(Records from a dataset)
------------------------------------------------
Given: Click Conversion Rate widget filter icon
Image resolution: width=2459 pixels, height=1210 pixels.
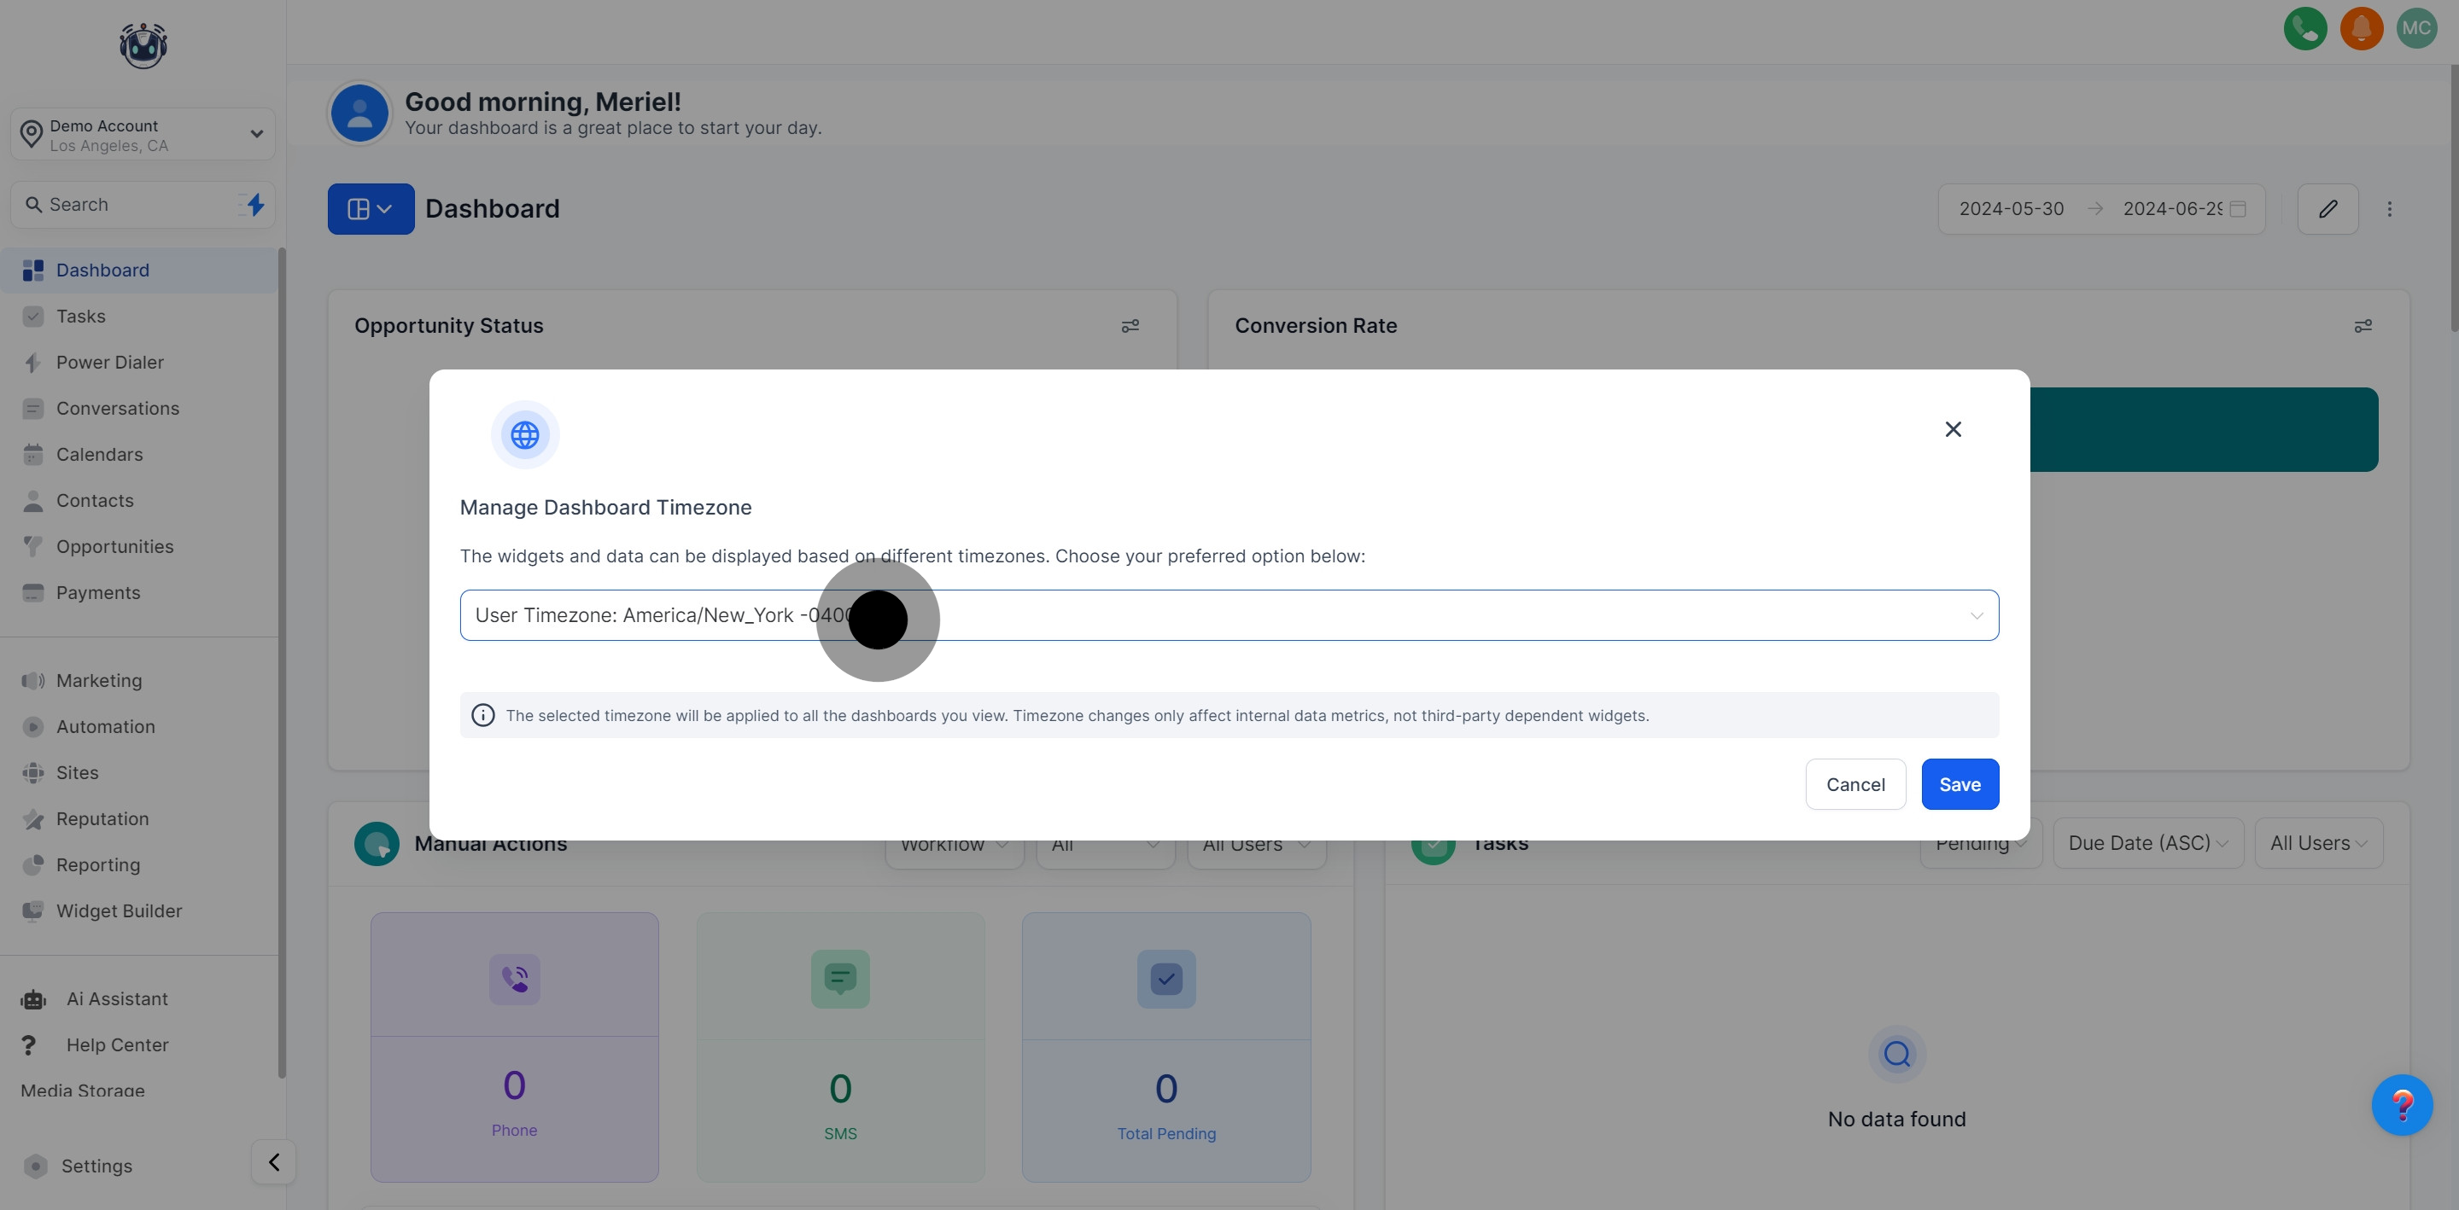Looking at the screenshot, I should [2363, 326].
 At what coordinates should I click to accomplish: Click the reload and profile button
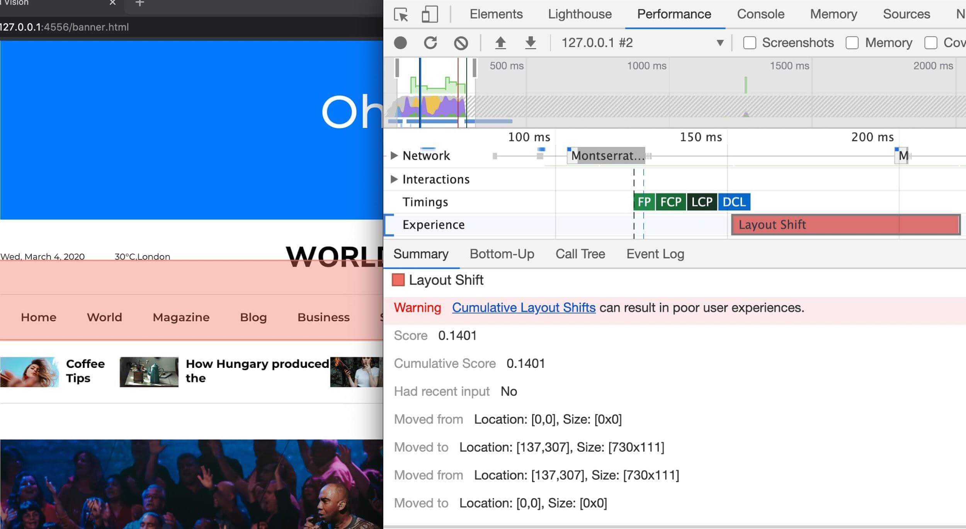point(430,43)
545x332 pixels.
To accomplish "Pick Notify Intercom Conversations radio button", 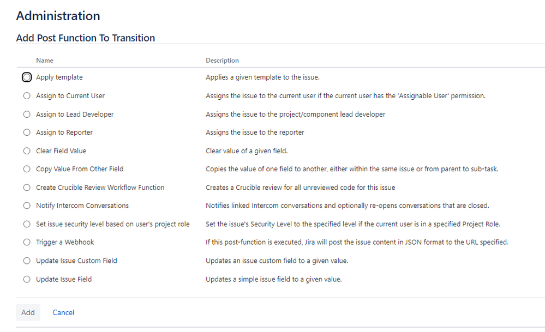I will (x=27, y=206).
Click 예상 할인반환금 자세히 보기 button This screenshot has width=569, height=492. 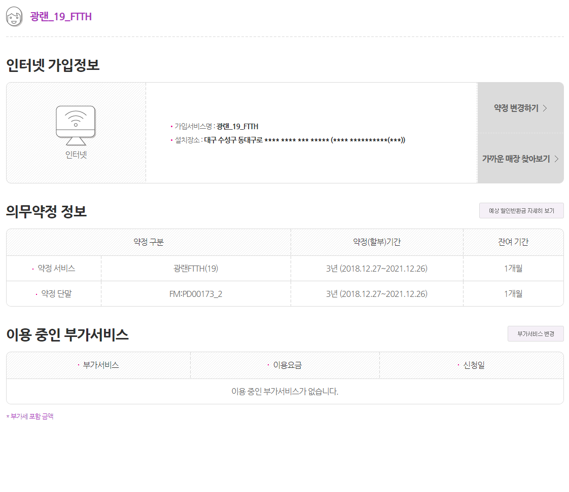(521, 210)
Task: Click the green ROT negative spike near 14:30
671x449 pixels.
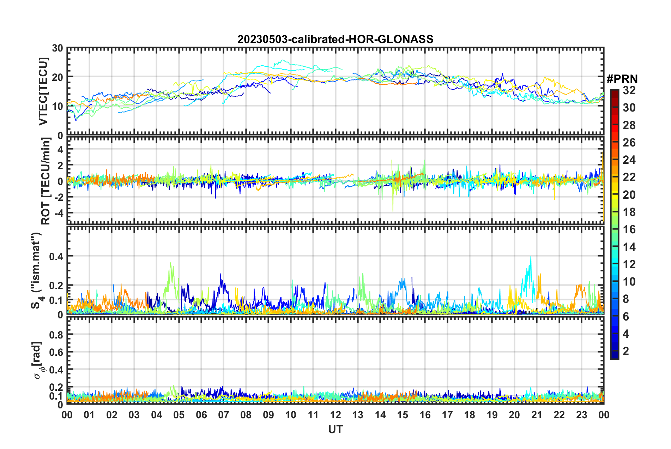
------------------------------------------------
→ **What the exercise asks**
Rewrite the items from the line containing "Task: Click the" through the end of the items, changing "negative" to "positive" and keeping everything else the same. Omit the pictures from your answer.

→ **Written solution**
Task: Click the green ROT positive spike near 14:30
671x449 pixels.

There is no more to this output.